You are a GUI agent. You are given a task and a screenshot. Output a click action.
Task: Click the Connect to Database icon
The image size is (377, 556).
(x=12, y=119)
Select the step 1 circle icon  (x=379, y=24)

==

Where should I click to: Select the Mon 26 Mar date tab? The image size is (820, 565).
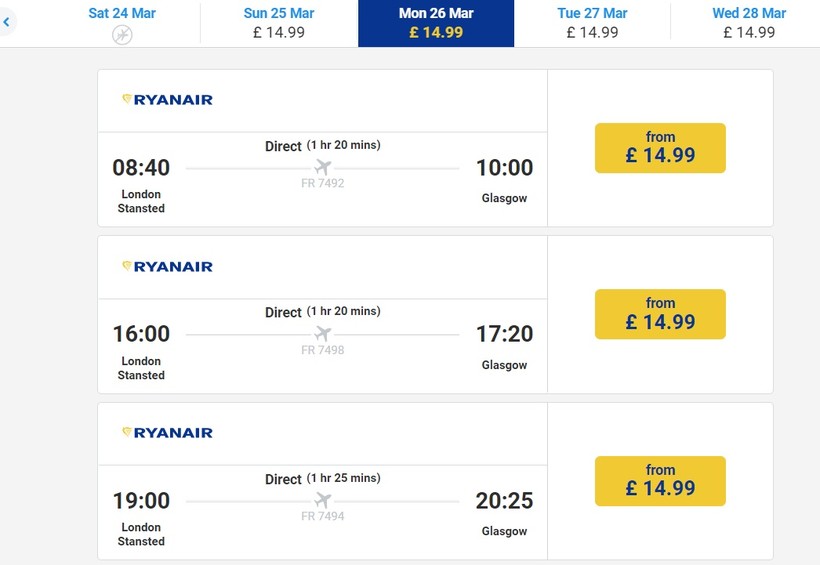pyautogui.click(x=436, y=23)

--

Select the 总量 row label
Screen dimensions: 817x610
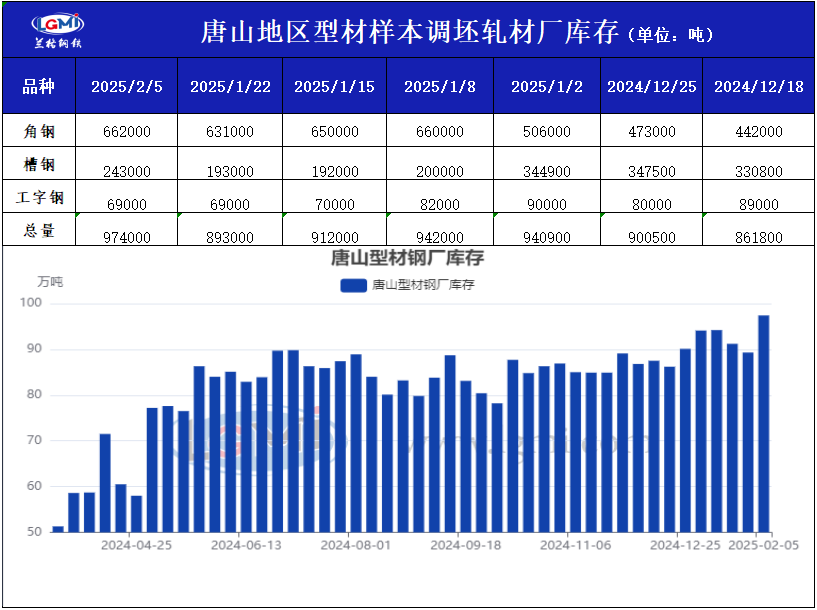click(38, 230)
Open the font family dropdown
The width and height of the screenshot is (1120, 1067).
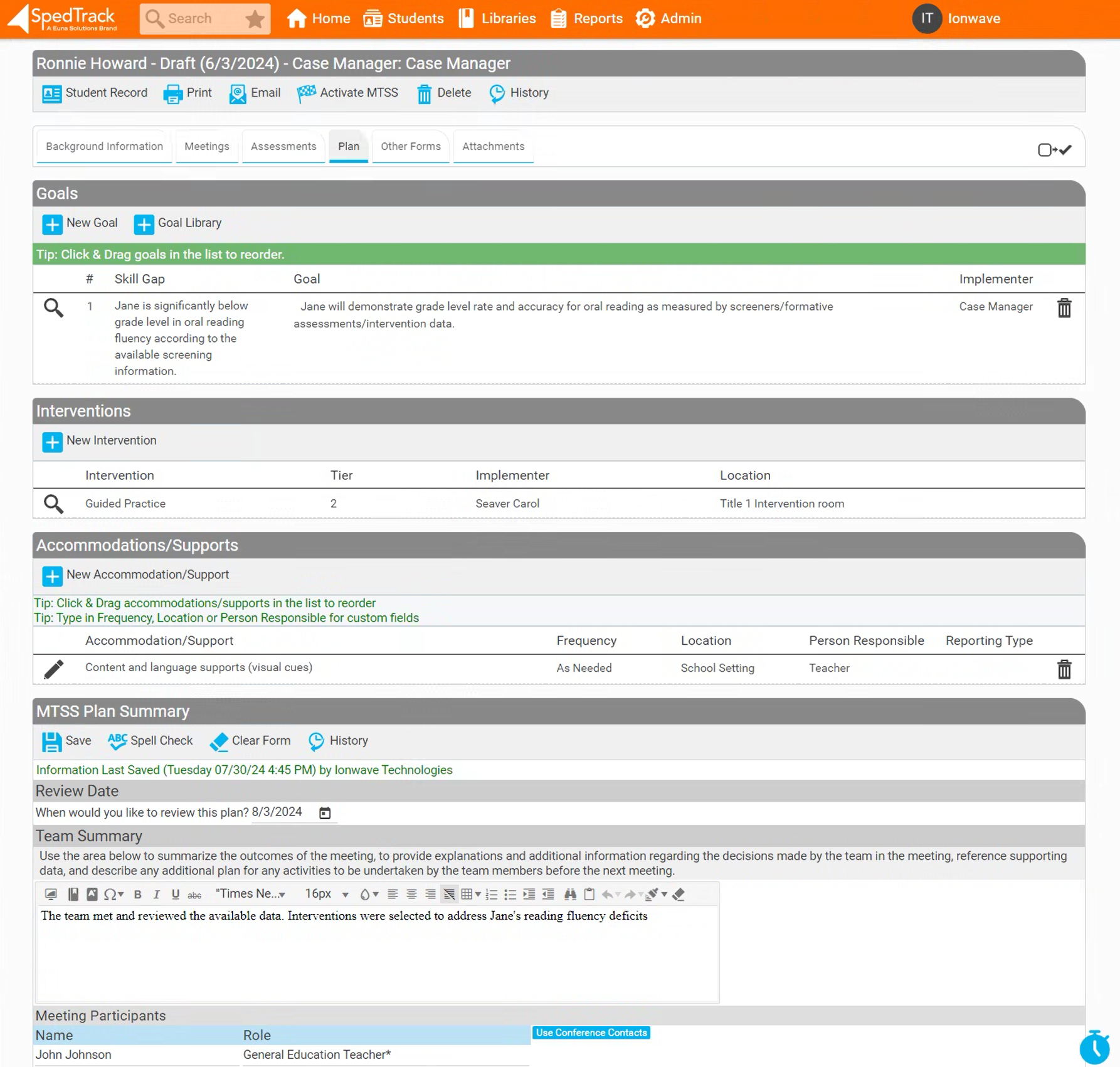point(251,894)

▶ **Required work**
Looking at the data above, write out exactly the lines that start at the one containing "You are a GUI" and end at the one containing "Select the step"; include both and nothing beyond.

▶ **Written answer**
You are a GUI agent. You are given a task and a screenshot. Output a click action.
Task: Click the Connect to Database icon
The image size is (377, 556).
(x=12, y=119)
Select the step 1 circle icon  (x=379, y=24)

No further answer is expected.